Q-052: Selon moi, la question environnementale est incontournable, pour la simple et bonne raison que si nous ne prenons pas soin de la nature, la mort nous attend. Je les éduquerai également sur l’importance de parler des femmes autochtones disparues et assassinées, ou encore du haut taux d’incarcération des personnes autochtones dans les prisons fédérales… La liste est tellement longue, mais je m’assurerais de parler d’un peu de tout. 

PAN M 360: Tu étais politicien auparavant, pourquoi as-tu arrêté la politique pour la musique ? 

Q-052: Le hip-hop coule dans mes veines, pour la simple raison que cette culture ressemble en tous points aux cultures autochtones. Leurs MCs sont nos chanteurs traditionnels. Le breakdance rappelle nos propres danses ancestrales. Même les graffitis rappellent notre art. De plus, mon père était -et est toujours- très actif socialement, et voyait en moi une certaine relève, tu vois ? Et bien que j’aie grandi avec  cette volonté de changement, je n’ai réussi qu’à faire deux mandats au sein de ma communauté. J’ai quitté mes fonctions peu de temps après car j’ai réalisé que j’avais davantage de pouvoir et de liberté en tant qu’artiste qu’en tant que politicien. En politique, tu dois te censurer, tu ne peux pas dire tout ce que tu penses alors qu’avec musique, je pouvais parler des choses à ma façon, je pouvais dire la vérité sans en craindre les conséquences.

PAN M 360: Travailles-tu actuellement sur un nouveau projet musical? 

Q-052: J’y ai travaillé tout au long de la pandémie! J’ai collaboré avec d’autres artistes, dont le groupe Violent Ground, Samian et Melodie McArthur, pour ne nommer que ceux-là. J’ai également terminé la production de mon prochain album, mais il ne sera pas disponible avant 2022. Je n’ai pas arrêté d’écrire de nouvelles chansons, de les enregistrer… J’ai vraiment passé un bon moment à travailler sur mes projets. 

PAN M 360: Lorsque les gens écoutent tes projets, quelle émotion, quelle réponse souhaites-tu tirer d’eux ? 
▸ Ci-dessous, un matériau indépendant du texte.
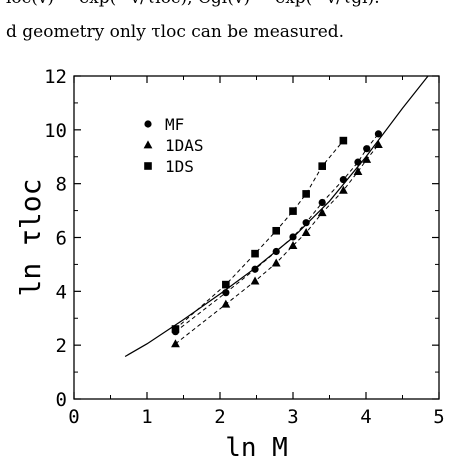  What do you see at coordinates (30, 237) in the screenshot?
I see `y-axis-label: ln τloc` at bounding box center [30, 237].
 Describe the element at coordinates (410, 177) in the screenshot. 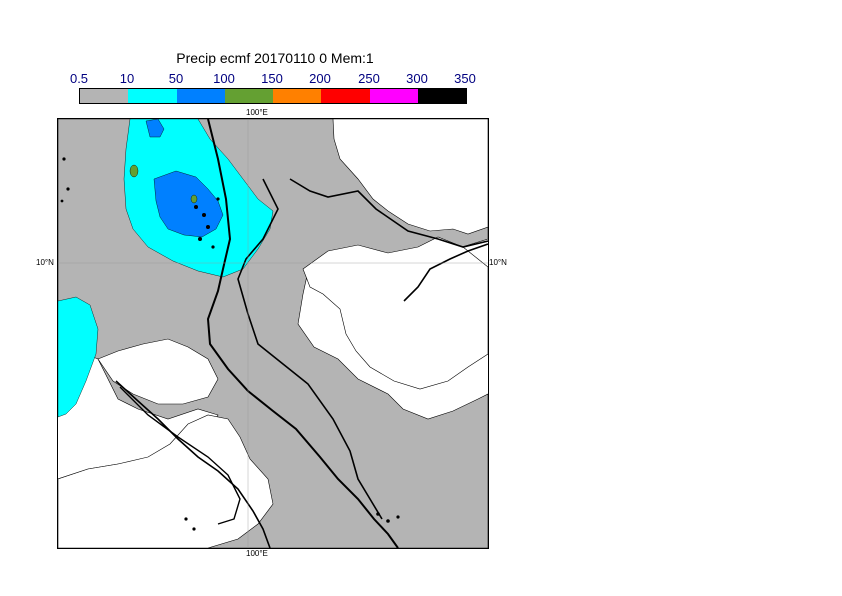

I see `dry-area-northeast` at that location.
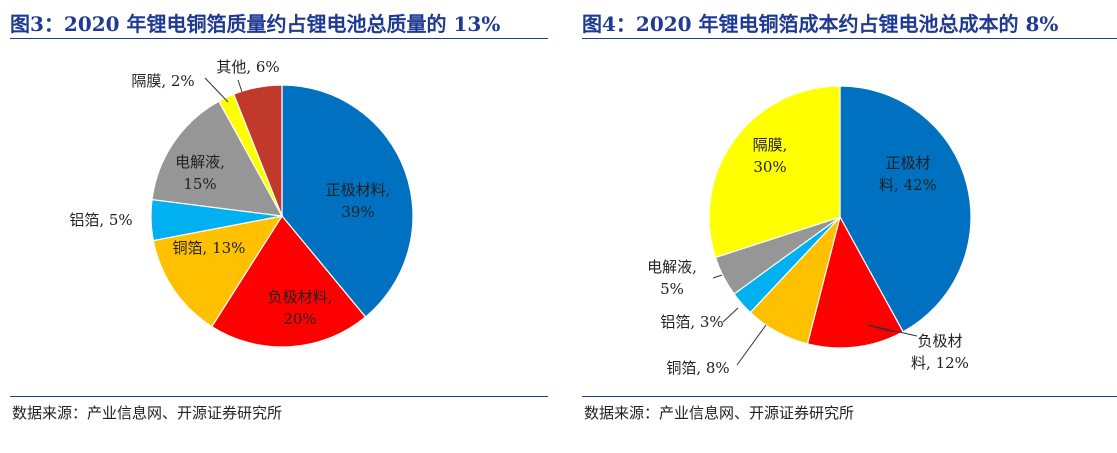  I want to click on slice-label-0: 正极材料, 42%, so click(908, 174).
Q-052: Je veux te rendre conscient.e, toucher une corde sensible. Je veux faire réaliser à mon auditoire l’ampleur de ce qui nous arrive. Je n’ai pas peur d’être effronté, de dire les choses telles qu’elles sont, de choquer. Je crois que les gens comprennent davantage ainsi, alors si je parlais en politicien, les gens n’écouteraient pas. Je n’ai plus la patience d’être gentil, tu comprends ? Il faut qu’on nous écoute, même si ce n’est pas facile à entendre. 

PAN M 360: Peut-on observer une certaine évolution lorsque nous écoutons ta musique? Remarques-tu avoir changé d’opinion ou d’attitude sur certains enjeux ? 

Q-052: Je crois que oui. Lorsque tu écoutes mon premier album, je suis davantage en colère, je suis direct et tranchant, alors que dans le deuxième, plus R&B, j’ai choisi d’être plus patient, de prendre le temps d’éduquer mon auditoire. Pour ce qui est du prochain, ce sera un peu l’union des deux, mais avec une  sonorité plus rock!

PAN M 360: Il paraît que Samian et toi serez ensemble sur scène vendredi soir dans la cadre du festival Présence Autochtone! Peux-tu nous en parler davantage? Q-052: En fait, je donne deux prestations  au festival! Mercredi soir, je serai sur scène avec NEMNouvel Ensemble Moderne– en compagnie de Laura Niquay, Anachnid et Forestare, tous et tous de merveilleux.ses artistes autochtones. Nous interprétons une pièce d’une durée de vingt minutes, accompagné.e.s d’un orchestre! Je serai également vendredi soir avec Samian dans le cadre du lancement de son nouvel album Nikamo. Je suis très excité!